● **What you should do**:
Check each line of the data for "cell", and copy the ones that have it.
----
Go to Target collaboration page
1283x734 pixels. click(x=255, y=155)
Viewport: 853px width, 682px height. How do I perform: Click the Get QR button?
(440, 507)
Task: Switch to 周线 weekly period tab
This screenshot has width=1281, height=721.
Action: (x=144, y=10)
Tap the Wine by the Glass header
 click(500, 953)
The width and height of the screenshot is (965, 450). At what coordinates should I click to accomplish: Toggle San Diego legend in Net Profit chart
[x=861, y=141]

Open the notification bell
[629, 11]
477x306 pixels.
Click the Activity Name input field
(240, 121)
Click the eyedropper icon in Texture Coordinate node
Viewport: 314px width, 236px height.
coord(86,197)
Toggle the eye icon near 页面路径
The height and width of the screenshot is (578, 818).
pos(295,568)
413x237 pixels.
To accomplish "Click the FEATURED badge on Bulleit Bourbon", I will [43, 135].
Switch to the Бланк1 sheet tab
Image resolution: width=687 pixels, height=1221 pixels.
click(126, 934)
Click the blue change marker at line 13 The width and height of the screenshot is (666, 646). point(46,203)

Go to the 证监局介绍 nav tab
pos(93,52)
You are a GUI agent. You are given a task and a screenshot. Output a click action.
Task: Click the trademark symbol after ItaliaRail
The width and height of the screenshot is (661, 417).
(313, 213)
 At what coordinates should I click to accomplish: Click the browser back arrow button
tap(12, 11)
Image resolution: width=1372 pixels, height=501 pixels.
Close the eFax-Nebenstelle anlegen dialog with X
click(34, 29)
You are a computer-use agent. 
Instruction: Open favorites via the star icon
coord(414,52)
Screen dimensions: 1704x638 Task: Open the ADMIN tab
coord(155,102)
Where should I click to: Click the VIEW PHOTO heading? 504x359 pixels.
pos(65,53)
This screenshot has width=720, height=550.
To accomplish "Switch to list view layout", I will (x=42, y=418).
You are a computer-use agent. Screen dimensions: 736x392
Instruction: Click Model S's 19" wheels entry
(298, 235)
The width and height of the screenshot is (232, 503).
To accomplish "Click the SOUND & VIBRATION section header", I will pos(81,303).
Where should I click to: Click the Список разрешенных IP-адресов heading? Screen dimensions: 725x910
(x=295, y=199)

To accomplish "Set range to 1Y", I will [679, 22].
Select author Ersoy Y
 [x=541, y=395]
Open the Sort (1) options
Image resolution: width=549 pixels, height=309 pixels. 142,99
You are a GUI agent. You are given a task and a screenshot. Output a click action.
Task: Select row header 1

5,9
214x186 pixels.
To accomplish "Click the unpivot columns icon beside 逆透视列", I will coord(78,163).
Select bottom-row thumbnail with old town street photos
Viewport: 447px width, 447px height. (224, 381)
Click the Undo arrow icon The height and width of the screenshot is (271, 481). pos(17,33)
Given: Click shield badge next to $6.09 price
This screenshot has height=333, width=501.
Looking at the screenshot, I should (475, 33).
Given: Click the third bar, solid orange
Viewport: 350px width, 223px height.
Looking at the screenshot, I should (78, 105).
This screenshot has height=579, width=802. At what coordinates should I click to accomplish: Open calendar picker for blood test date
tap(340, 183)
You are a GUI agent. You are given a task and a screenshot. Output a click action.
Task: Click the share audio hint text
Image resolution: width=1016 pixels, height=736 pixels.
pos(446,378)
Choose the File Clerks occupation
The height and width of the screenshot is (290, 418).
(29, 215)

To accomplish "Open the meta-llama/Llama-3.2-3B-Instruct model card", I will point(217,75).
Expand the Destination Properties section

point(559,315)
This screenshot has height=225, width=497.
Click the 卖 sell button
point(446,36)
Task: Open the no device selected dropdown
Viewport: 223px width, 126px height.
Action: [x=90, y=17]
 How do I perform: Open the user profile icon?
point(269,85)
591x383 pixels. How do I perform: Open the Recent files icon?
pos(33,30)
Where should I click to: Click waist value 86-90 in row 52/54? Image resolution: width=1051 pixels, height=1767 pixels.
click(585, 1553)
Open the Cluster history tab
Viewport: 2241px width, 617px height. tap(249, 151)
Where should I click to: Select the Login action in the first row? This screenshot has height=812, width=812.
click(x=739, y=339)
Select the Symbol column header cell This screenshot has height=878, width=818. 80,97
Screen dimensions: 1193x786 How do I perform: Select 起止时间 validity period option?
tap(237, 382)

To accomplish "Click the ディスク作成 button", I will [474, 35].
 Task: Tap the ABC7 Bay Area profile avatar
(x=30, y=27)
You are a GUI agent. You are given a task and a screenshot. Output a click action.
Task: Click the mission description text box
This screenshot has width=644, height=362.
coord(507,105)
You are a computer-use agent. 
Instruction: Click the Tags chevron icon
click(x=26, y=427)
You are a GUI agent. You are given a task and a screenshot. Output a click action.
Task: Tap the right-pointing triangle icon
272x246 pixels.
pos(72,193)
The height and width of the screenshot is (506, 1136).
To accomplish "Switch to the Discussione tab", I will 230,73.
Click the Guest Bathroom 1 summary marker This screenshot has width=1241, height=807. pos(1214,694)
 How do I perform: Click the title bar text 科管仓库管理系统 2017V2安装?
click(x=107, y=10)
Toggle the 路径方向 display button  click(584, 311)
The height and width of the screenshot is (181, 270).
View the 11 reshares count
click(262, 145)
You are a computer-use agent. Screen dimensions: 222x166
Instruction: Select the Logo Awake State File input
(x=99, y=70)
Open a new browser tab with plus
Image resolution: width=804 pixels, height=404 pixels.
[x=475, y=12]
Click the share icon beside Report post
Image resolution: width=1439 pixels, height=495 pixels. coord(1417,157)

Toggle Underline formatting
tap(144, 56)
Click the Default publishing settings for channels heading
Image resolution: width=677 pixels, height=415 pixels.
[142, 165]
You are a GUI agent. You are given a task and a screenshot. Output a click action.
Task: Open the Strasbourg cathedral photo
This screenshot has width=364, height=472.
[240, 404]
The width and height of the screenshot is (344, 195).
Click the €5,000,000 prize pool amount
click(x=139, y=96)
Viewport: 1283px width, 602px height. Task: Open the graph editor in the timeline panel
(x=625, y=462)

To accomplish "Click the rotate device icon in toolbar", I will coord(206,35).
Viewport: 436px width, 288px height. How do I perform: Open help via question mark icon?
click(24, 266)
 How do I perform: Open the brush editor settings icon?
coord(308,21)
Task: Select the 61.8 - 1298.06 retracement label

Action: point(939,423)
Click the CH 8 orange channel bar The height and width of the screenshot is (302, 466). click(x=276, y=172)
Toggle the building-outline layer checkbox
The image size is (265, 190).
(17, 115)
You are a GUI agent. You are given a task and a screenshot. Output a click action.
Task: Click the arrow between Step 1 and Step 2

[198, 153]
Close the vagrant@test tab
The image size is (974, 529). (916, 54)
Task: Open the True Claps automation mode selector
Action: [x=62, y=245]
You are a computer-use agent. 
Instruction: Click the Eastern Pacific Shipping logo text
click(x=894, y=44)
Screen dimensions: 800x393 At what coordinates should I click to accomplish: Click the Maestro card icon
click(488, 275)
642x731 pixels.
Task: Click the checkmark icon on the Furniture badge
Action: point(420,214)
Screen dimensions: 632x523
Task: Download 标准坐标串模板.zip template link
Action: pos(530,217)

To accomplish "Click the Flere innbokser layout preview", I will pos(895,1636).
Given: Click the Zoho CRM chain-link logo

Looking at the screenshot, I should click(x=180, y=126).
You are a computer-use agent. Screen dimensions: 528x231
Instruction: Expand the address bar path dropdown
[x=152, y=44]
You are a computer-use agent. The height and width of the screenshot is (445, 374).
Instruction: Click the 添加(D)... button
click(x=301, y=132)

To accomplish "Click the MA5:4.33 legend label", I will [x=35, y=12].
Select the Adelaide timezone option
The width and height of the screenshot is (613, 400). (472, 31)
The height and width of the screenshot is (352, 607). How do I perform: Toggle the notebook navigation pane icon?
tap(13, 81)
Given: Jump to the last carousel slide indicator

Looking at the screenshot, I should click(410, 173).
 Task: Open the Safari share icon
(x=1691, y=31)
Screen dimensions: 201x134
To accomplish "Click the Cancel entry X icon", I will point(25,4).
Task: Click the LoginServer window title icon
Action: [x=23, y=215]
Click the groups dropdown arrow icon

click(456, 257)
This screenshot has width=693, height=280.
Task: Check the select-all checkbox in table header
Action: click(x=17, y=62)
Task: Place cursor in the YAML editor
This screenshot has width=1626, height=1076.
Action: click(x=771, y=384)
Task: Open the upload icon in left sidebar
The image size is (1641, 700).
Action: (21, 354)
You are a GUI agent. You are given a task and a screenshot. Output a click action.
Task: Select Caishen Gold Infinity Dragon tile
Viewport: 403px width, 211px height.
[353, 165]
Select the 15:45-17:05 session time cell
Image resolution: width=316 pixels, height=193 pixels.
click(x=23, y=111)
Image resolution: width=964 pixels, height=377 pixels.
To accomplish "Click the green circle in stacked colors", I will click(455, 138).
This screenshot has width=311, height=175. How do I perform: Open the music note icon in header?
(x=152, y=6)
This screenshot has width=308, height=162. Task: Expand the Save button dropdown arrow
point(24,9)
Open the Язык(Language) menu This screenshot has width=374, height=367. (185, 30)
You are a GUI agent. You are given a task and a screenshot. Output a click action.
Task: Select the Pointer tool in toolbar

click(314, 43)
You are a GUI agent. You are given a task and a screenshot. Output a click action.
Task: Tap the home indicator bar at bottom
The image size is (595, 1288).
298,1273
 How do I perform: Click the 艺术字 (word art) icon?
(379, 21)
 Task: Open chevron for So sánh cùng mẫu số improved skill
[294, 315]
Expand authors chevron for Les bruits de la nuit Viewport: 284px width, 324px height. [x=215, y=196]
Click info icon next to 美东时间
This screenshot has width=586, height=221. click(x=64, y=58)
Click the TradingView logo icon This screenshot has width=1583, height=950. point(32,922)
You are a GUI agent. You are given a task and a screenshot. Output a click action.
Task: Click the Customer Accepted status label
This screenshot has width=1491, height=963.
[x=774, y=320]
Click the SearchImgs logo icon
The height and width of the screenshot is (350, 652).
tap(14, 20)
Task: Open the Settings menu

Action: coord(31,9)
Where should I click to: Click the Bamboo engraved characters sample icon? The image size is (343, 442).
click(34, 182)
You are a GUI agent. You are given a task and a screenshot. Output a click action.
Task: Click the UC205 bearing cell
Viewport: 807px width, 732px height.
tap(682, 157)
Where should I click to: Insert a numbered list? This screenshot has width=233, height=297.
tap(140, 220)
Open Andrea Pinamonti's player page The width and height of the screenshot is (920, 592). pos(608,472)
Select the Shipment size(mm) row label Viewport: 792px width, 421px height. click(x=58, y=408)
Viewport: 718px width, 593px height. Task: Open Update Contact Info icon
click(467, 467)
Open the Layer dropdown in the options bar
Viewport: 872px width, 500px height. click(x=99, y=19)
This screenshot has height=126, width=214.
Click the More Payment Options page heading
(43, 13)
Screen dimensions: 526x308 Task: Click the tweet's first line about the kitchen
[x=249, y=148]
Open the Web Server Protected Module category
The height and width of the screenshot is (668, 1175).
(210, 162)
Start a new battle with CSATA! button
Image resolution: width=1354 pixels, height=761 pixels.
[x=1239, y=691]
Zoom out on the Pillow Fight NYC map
----
● **Exercise answer**:
Select the Symbol column header cell This screenshot has height=878, width=818. 80,97
Select the 15:45-17:05 session time cell
Task: Click the UC205 bearing cell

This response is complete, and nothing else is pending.